:: Entries supplied

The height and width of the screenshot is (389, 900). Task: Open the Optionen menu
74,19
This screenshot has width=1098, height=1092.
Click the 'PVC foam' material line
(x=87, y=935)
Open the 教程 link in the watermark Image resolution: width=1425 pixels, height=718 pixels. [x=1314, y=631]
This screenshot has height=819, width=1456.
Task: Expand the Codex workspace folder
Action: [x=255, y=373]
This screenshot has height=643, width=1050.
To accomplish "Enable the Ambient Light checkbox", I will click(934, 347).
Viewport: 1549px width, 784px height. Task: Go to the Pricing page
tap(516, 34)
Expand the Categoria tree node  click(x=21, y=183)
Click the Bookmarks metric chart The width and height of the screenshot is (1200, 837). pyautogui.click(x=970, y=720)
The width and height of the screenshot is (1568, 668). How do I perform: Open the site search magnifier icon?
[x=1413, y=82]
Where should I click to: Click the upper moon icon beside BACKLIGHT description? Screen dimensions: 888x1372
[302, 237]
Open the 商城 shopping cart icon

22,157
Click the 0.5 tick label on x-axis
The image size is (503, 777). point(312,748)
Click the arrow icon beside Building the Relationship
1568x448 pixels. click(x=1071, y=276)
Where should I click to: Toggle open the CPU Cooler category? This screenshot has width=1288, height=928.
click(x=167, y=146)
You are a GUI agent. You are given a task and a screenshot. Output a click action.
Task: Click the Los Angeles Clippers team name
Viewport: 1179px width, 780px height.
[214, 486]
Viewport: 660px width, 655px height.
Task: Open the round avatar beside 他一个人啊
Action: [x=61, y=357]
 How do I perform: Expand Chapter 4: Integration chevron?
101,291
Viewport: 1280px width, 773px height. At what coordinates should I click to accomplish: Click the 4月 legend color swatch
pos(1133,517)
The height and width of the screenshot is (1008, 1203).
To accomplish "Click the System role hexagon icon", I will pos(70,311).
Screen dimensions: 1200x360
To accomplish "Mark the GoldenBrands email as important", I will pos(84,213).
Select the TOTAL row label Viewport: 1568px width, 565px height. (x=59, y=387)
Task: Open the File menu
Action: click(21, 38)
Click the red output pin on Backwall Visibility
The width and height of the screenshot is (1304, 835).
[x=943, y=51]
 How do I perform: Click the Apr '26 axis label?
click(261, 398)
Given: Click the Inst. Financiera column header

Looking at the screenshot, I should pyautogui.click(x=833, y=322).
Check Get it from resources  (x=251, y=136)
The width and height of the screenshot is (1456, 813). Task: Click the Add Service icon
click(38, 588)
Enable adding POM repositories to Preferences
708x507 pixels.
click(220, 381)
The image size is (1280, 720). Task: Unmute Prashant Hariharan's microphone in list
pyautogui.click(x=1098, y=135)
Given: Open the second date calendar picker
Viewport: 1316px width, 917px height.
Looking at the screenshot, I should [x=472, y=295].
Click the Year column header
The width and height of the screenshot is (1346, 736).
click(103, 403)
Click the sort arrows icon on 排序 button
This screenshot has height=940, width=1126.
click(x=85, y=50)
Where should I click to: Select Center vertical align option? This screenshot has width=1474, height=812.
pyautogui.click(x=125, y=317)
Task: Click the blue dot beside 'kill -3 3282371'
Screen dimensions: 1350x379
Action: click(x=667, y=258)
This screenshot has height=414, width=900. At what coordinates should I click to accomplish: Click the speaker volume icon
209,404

::::

▸ What this task involves
Within the data, how many lines hold the word "will"? State only that number.

▸ Response to this exercise
3